If there’s one thing to expect from a restaurant connected to a butcher shop, it’s meat. Lots of it. B Side meets those carnivorous expectations – and then some. With just 20 items, the menu is small, but welcomingly approachable. Almost half of it is made up of small plates (B Small) with sides (B Side), desserts (B Sweet) and bigger, entree-level dishes (B Big, natch) filling up the rest.
Standout small dishes include the pork belly pupusa and its tangy chimichurri and the n’duja risotto fritters – a trio of fried rice balls served with a wonderful campari-orange gastrique that packs a spicy-sweet kick. The ranch pork rinds are one of the bigger small plates offered but we found them inconsistently seasoned (though that didn’t stop us from polishing them all off). Other small items include pig “wings,” meatballs and a pair of salads but, keep in mind, these aren’t one-for-the-table appetizer portions. They’re small so it’s best to order two to three less a dust up arise over that last wing.
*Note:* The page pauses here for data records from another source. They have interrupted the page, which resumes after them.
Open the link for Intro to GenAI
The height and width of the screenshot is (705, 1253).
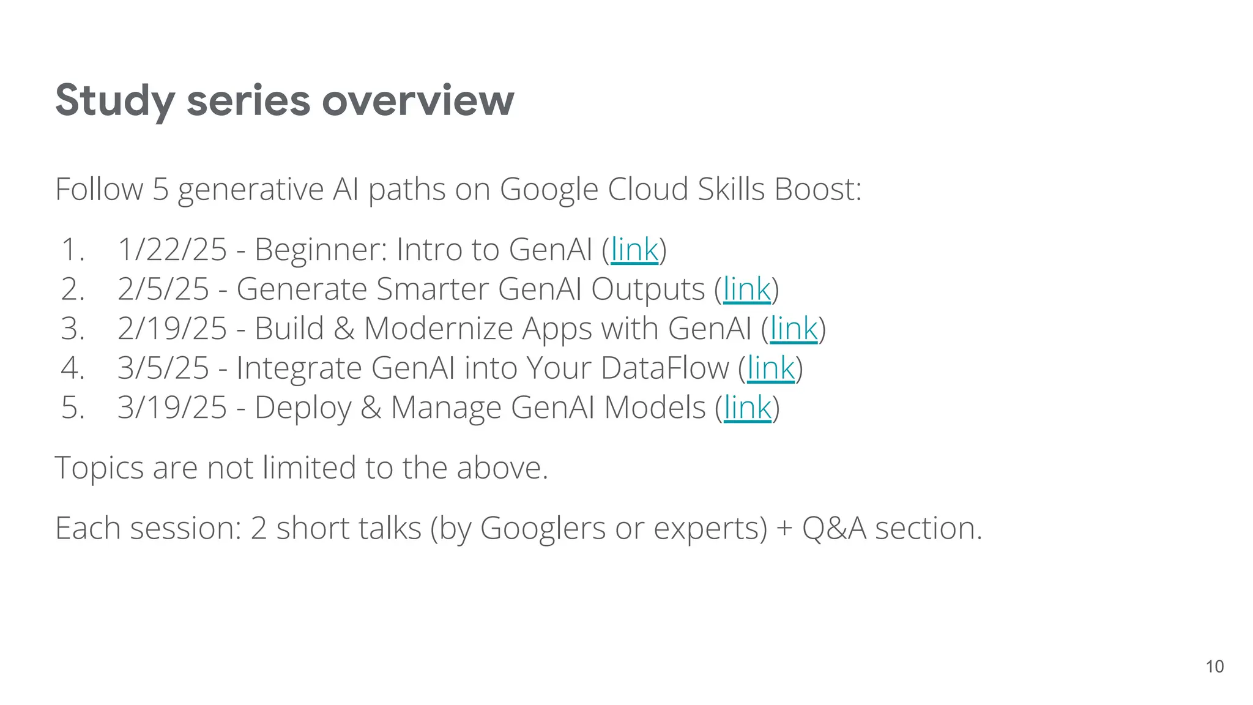634,250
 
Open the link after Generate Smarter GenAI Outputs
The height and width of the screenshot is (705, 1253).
746,289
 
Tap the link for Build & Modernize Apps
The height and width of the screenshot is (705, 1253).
794,329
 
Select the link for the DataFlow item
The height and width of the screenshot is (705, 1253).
770,368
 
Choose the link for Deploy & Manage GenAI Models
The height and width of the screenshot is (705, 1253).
747,408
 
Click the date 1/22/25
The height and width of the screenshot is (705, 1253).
172,250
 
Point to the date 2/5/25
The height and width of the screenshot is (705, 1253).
163,289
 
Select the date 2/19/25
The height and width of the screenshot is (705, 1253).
172,329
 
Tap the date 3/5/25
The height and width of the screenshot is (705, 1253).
163,368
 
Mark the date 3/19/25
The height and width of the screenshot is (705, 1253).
172,408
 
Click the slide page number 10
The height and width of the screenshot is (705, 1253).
1214,666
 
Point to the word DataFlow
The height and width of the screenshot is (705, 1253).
664,368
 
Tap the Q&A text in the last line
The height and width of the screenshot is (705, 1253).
834,529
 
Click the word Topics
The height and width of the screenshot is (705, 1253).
99,469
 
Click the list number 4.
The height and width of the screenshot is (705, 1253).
72,368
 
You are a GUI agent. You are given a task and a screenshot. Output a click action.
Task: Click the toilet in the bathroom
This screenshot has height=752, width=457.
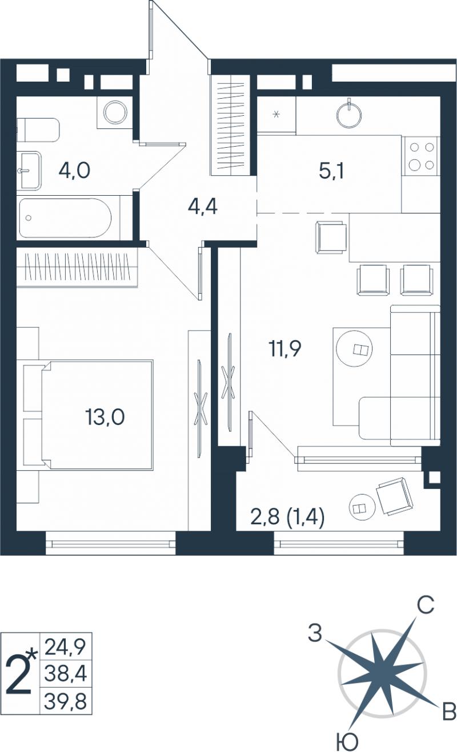click(x=38, y=130)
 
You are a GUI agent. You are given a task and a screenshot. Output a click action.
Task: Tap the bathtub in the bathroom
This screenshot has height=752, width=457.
click(x=65, y=218)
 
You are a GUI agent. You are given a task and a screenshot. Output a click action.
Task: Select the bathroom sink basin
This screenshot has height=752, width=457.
click(x=29, y=170)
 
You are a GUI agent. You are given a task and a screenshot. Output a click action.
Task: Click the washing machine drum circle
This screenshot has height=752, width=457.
click(x=115, y=112)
While the small plates are tasty, B Side really shines with the mains. Red Apron’s regular burger makes the cut here but the new Italian beef version might have a leg up on the original. A combination of a burger and the Chicago sandwich, two brisket-short rib-sirloin-and-round blended patties surround herbed jus-soaked Italian beef, covered in giardiniera and melted fontina cheese, all between a toasted bun that’s dipped into even more jus. It’s delicious.
When it comes to big hunks of meat, B Side’s got them, too. There’s a smoked cider double chop, bone-in NY strip, half-roasted, half-fried chicken served with honey hot sauce and a smaller, but no less meaty, five-ounce butcher’s cut sirloin dressed in herb butter and red wine sauce. On the side, the beef fat fries are tossed expertly with garlic and rosemary and are some of the best fried spuds in the D.C. area. Also, the polenta is fabulous on its own or the perfect creamy accompaniment to a fat slab of beef.
Last but not least, there’s a charcuterie menu, too, along with cheeses and a small selection of bar snacks like roasted olives, pimento cheese and crackers, and beef jerky.
While the food menu is small, the booze selection is anything but. A huge, 200 bottle-and-can beer list is available along with 150 wines plus a cocktail list. To help parse the index-like beer menu, B Side categorizes its collection with labels like Tart & Funky, Fruit & Spice and Smoke. There’s also a gluten free category if that’s your thing.
B Side is about the same size as Red Apron – so it’s not very big – but rather than cash registers and a display case loaded with steaks and sausages, a full-service bar runs down the left side of the restaurant with a group of small tables taking up the rest of the room. The space is deceptively quiet, too. When we stopped by on Sunday afternoon, even with an NFL game on the TV, the atmosphere was more study hall than sports bar. This can most likely be chalked up to the intimate seating – it’s kinda hard to get too rowdy in such close quarters.
It’s important to note that while B Side does open early on the weekends at 11 a.m., the full B-Side food menu isn’t available until 4 p.m. Up until then, grub is limited to the more casual, but no less delicious, Red Apron lineup of sandwiches and hot dogs.